-- Material for this exercise follows --

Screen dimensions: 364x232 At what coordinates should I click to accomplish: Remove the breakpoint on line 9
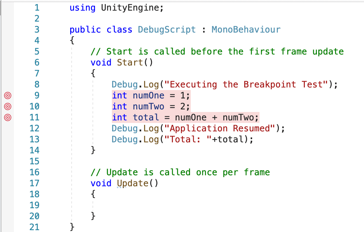(7, 96)
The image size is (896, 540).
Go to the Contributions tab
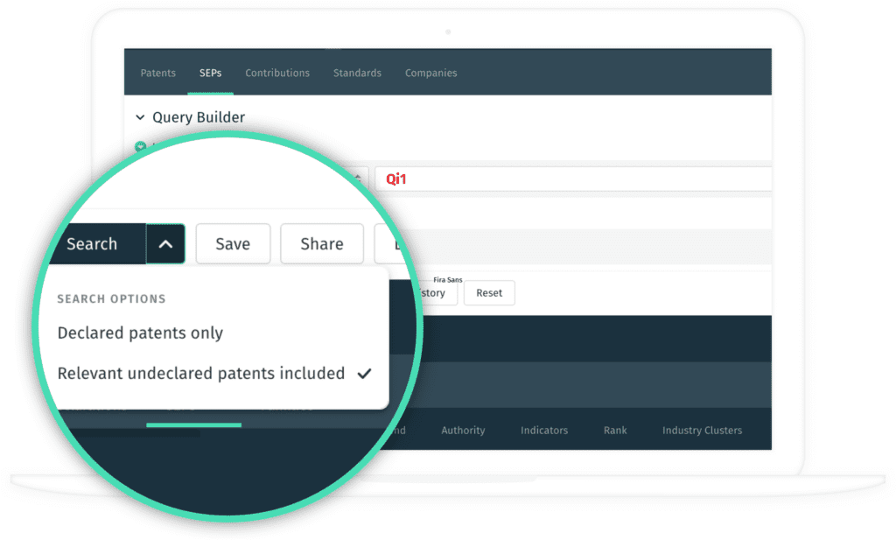(277, 74)
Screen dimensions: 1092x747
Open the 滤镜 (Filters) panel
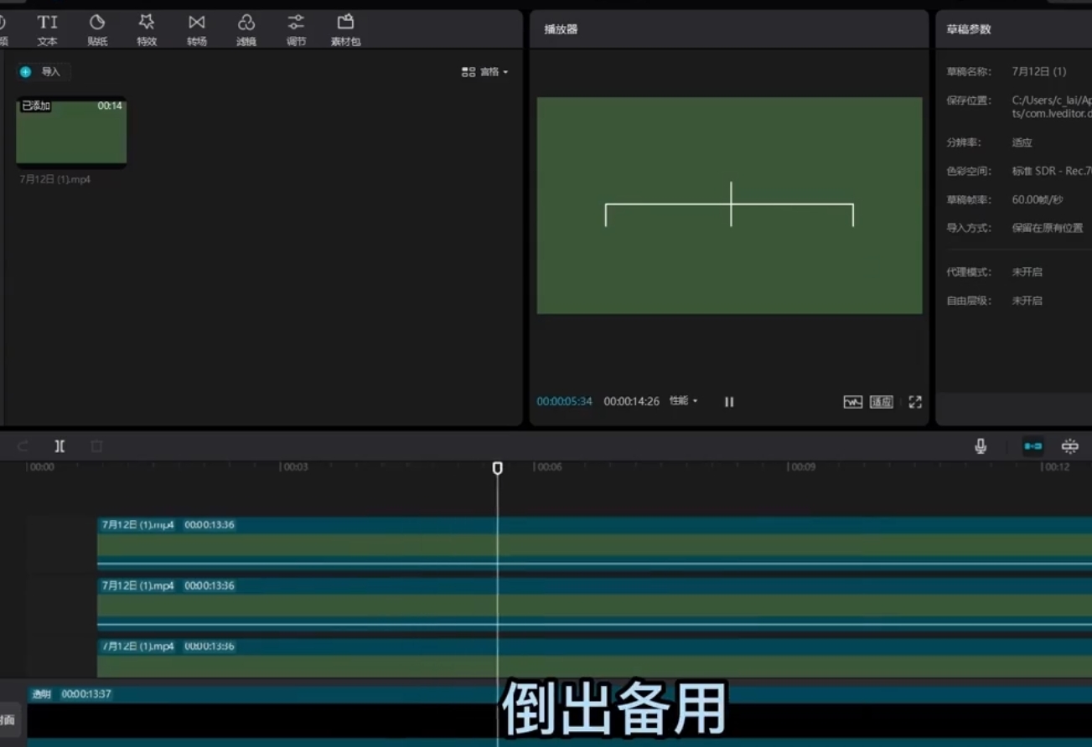[x=246, y=30]
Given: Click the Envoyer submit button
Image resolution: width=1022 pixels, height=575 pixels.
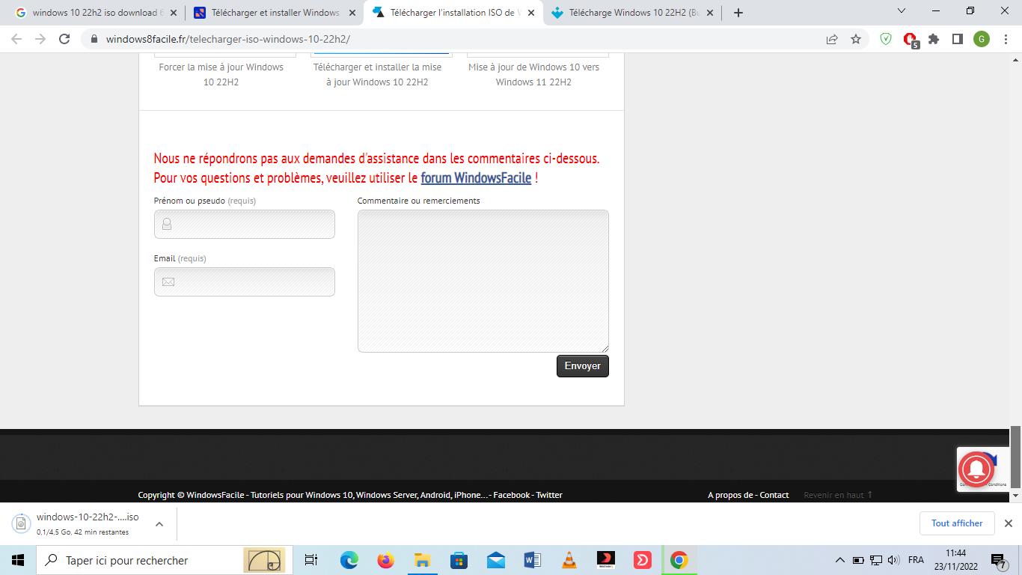Looking at the screenshot, I should [x=582, y=366].
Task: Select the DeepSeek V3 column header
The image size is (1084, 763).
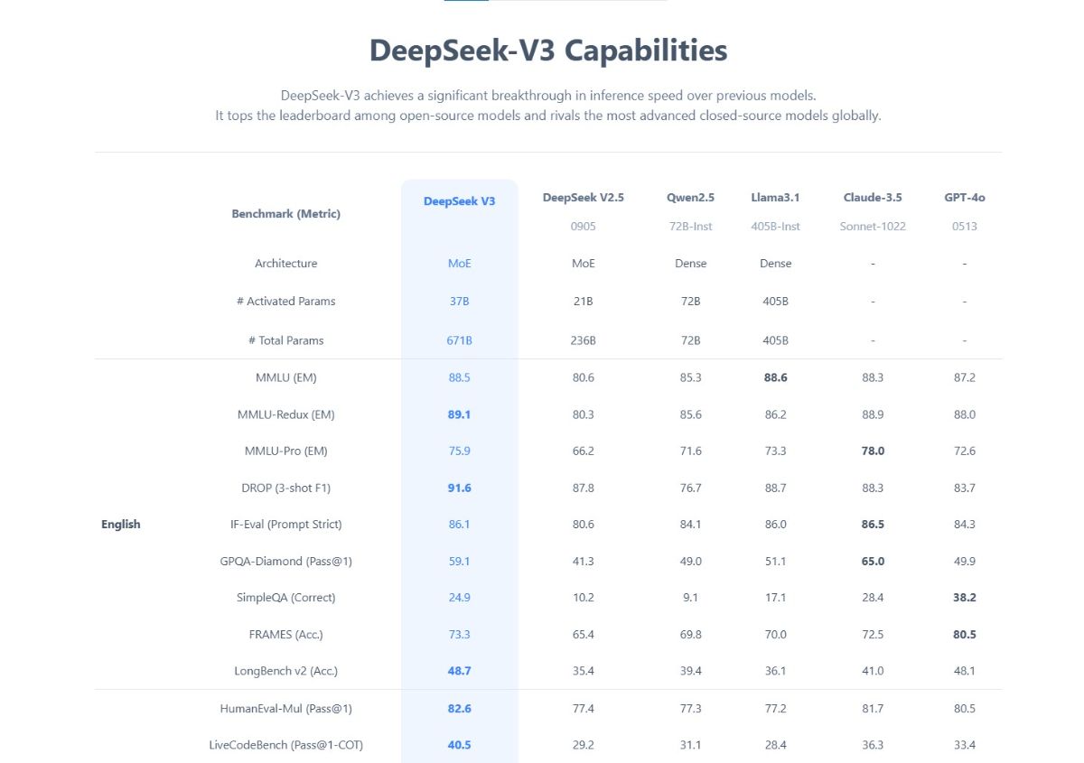Action: [x=459, y=201]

-- Material for this exercise concluded --

[What to do] Give an exact copy of the listing above that leaves out every picture.

[Written answer]
Screen dimensions: 364x232 At what coordinates should I click to accomplish: Remove the breakpoint on line 9
(7, 96)
The image size is (896, 540).
Go to the Contributions tab
(277, 74)
Screen dimensions: 1092x747
Open the 滤镜 (Filters) panel
[x=246, y=30]
Given: Click the Envoyer submit button
Image resolution: width=1022 pixels, height=575 pixels.
Looking at the screenshot, I should [x=582, y=366].
Task: Select the DeepSeek V3 column header
The image size is (1084, 763).
Action: [x=459, y=201]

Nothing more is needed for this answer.